BRIEF. Render this sentence from the JavaOne conference report in French: "Later, in a press conference following his keynote, McNealy continued his diatribe."

SELECTION.
"""
The reference to an open letter concerned IBM vice president Rod Smith, who called on Sun's Rob Gingell for an open-source implementation of Java. Smith will be present on a panel at the conference on Thursday that will look at open-source issues.

To read more about this week's JavaOne conference, click here.

Later, in a press conference following his keynote, McNealy continued his diatribe.

"Sun and IBM have worked very well and very collaboratively for the last 10 years on Java," he said. However, "I believe they have Java envy. They wish they had it and that had invented it. They'd love to wrest control of the stewardship away. It's embarrassing, they've been in business for 40 years and have more patents than anybody, but we contribute more to the community."

Jonathan Schwartz, Sun's president and chief operating officer, also speaking at the press event said the company would "love to more effectively partner with IBM."

Yet, he added: "I really believe IBM has a problem, Red Hat [Inc.]" Schwartz said IBM's attitude toward dealing with Red Hat as the distributor of Linux for its servers is similar to the mistake IBM made in sending users off to Microsoft for the operating systems for IBM PCs years ago.

Click here to read about Schwartz's take on the Java community.

Meanwhile, McNealy briefly touched on Sun's settlement with Microsoft and talked about how the two companies plan to make their products interoperable over the coming years.
"""
DATASET EXCERPT.
"""
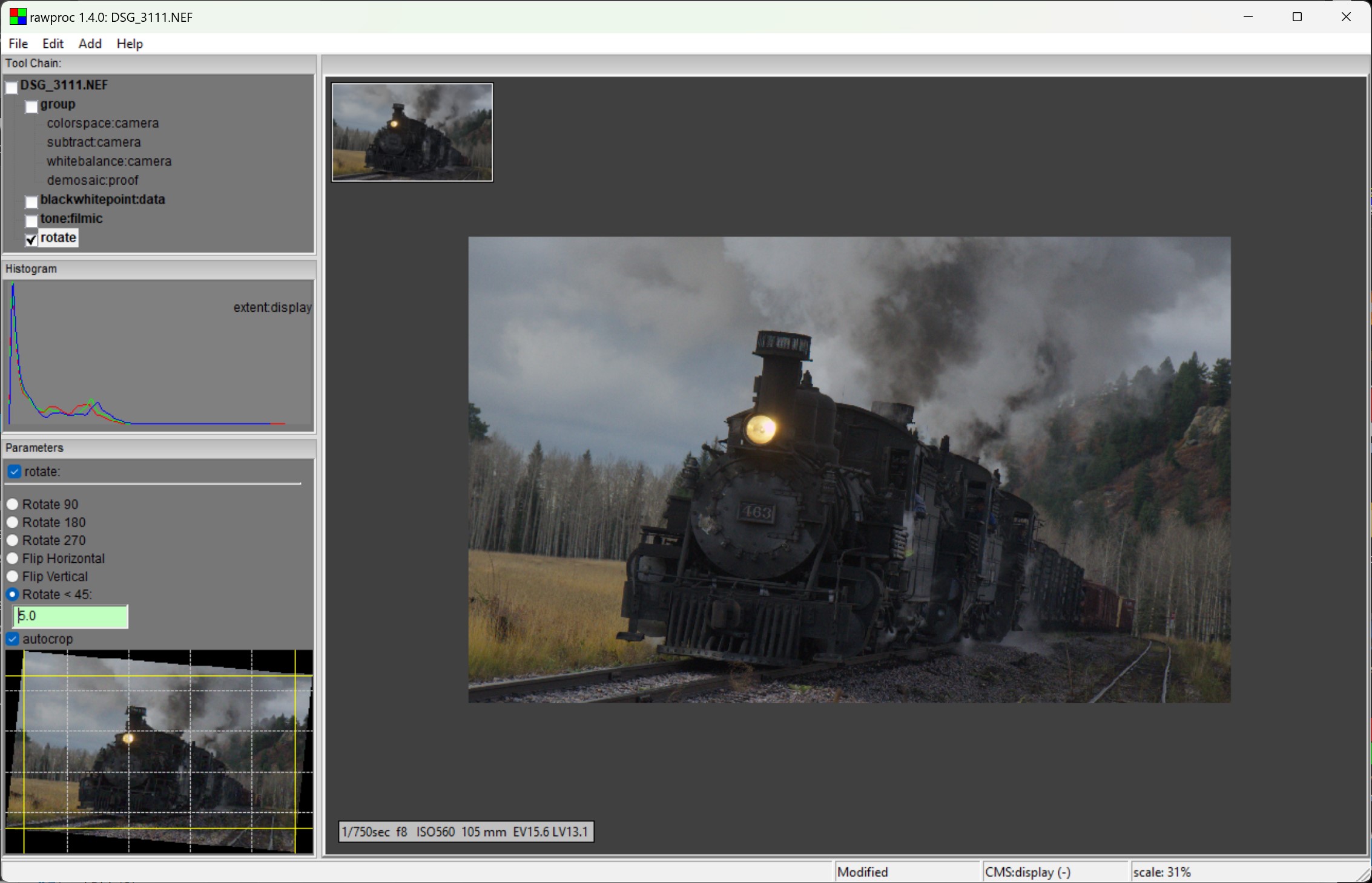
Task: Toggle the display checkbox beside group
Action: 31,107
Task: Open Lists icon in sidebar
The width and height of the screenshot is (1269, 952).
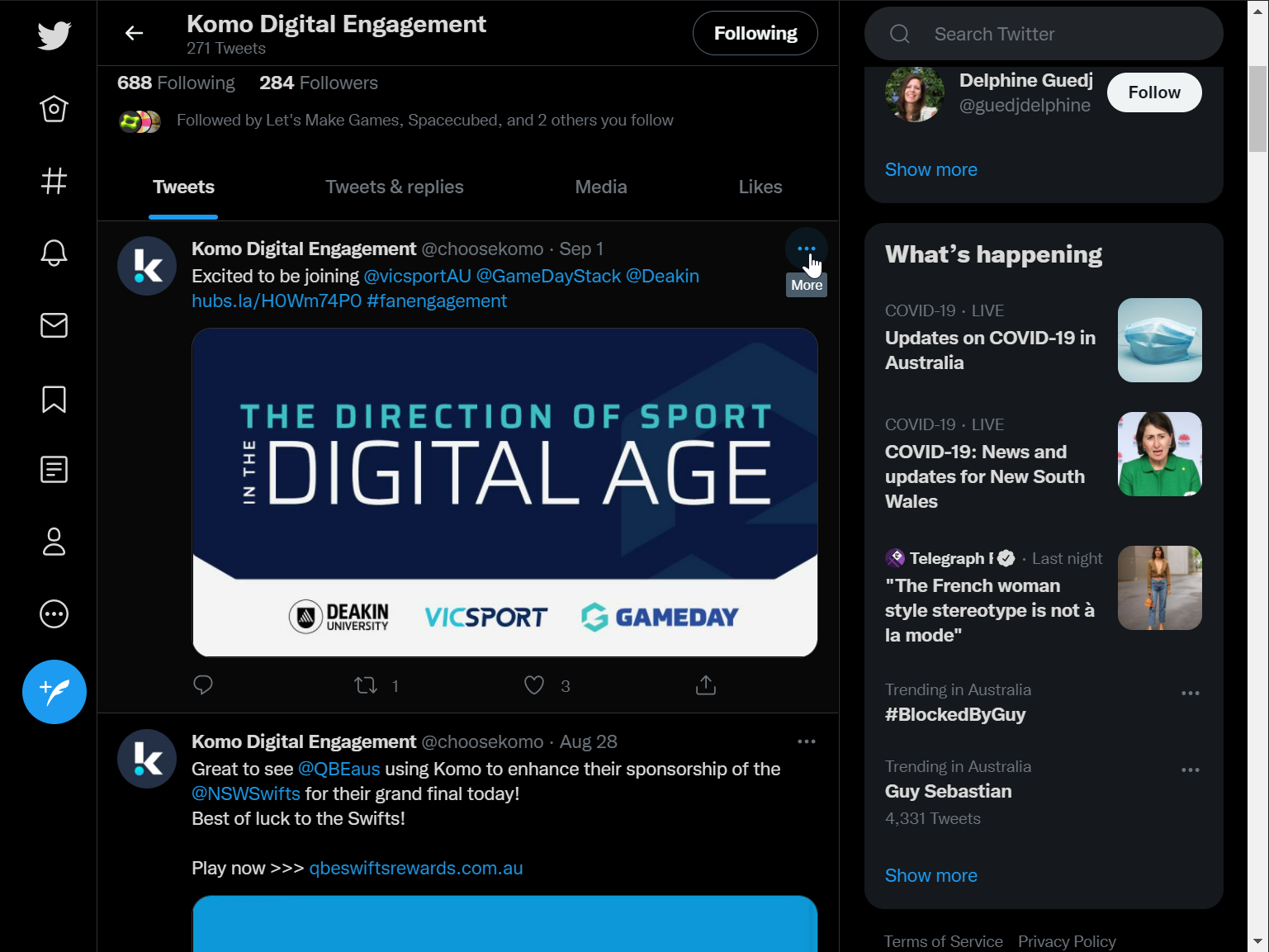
"""
TASK RESPONSE. Plus tard, lors d'une conférence de presse qui a suivi son discours d'ouverture, McNealy a poursuivi sa diatribe.